In 2001–05, Zdeněk Kárník led the broad-based grant-funded project called “The Development of Radical Socialism and Communism in Czechoslovakia,” which has so far resulted in three essay-volumes called Bolševismus, komunismus a radikální socialismus v Československu (Prague, Institute of Contemporary History and Dokořán, 2003 and 2004). Kárník, who together with Michal Kopeček is the editor, wrote the introduction to the third volume, in which he analyzes extremist political movements in Czechoslovakia, chiefly Communism and Fascism, between the two world wars, and thus attempts ex post to give the project a conceptual framework. Karel Hrubý considers mainly Kárník’s conception of radical socialism a phenomenon that in certain periods (particularly just after each of the world wars) considerably affected developments in Czechoslovakia, but was eventually more or less absorbed by the Communist Party. The author appreciates Kárník’s work here mainly for having made a hitherto largely neglected set of topics the focus of research and distinguishing it clearly from Communism (including Bolshevism). The treatment of the topic, he argues, however, is not really a systematic outline, and lacks a precise definition of radical socialism, an analysis of its internal differentiation, consideration of the true influence in historical perspective, and broader comparison with other extreme leftwing movements, particularly in the (central) European context.

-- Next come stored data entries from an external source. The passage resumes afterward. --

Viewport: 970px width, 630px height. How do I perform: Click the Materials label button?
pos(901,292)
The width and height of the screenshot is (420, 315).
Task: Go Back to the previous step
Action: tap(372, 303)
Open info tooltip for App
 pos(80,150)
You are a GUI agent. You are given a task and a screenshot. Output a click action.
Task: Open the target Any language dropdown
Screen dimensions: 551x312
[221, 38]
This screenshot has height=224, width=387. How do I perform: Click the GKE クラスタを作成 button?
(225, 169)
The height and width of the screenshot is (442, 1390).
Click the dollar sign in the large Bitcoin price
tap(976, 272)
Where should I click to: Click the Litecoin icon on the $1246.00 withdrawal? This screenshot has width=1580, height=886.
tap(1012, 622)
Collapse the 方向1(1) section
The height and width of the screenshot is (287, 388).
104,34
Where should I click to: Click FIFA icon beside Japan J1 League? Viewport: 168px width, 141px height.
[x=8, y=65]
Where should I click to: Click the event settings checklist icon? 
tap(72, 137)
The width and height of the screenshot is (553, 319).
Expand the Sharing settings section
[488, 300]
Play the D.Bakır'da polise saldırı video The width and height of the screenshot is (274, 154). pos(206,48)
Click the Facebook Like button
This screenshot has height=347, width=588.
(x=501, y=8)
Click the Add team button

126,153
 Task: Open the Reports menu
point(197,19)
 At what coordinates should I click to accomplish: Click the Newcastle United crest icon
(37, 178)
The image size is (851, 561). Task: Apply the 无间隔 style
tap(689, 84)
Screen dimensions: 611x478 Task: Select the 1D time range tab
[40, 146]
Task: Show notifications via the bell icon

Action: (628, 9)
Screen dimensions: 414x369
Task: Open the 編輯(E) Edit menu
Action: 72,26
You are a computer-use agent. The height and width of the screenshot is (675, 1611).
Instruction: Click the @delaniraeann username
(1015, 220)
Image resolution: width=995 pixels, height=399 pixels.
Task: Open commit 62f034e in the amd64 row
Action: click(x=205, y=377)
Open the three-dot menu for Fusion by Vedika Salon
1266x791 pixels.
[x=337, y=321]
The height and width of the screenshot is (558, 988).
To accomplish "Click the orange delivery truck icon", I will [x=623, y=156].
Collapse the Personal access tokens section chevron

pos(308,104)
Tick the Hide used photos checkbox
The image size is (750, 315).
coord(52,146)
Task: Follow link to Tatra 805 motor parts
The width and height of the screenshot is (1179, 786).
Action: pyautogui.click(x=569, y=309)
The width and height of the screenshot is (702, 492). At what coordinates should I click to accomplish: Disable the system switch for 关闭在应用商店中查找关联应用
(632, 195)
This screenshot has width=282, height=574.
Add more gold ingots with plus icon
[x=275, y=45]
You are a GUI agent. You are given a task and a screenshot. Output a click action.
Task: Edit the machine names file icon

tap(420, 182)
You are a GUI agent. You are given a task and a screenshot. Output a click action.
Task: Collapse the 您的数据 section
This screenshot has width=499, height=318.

Promising Title, Awkward Result:
Mlynárik’s History of the Jews in Slovakia

Ivan Kamenec

The author brings up for discussion Ján Mlynárik’s Dějiny Židů na Slovensku (History of the Jews in Slovakia), published by Academia, Prague, 2005. Kamenec argues that the book is a blatant example of unprofessional and lax historical work. Mlynárik began the job with great verve and little background, he notes. With the exception of the attitudes of the Vatican towards the deportation of Slovak Jews during the war Mlynárik has done no research with primary sources, and is thus dependent on the secondary literature. He tries to conceal this shortcoming with the way he uses, or rather, does not use quotation, and completely ignores works published in Slovakia over the past several years. He reveals surprising gaps in his own knowledge of Slovak history, commits numerous factual errors, and frequently tends to overly simple, radical, unfounded claims. The worst thing is, however, that a great many passages of Mlynárik’s book are no just a compilation of other scholars’ work but are outright plagiarism; Kamenec demonstrates this by juxtaposing several quotations from his own Po stopách tragédie (On the Trail of a Tragedy) with passages from Mlynárik’s book.

Reviews

An Inhuman System Illustrated Using Individual People’s Lives:
An Exceptional Volume on the History of the Soviet Prison System

Lukáš Babka

Applebaum, Anne. Gulag: Dějiny. Trans. from the English by Petruška Šustrová. Prague and Pilsen: Pavel Dobrovský – BETA & Jiří Ševčík, 2004. 604 pp.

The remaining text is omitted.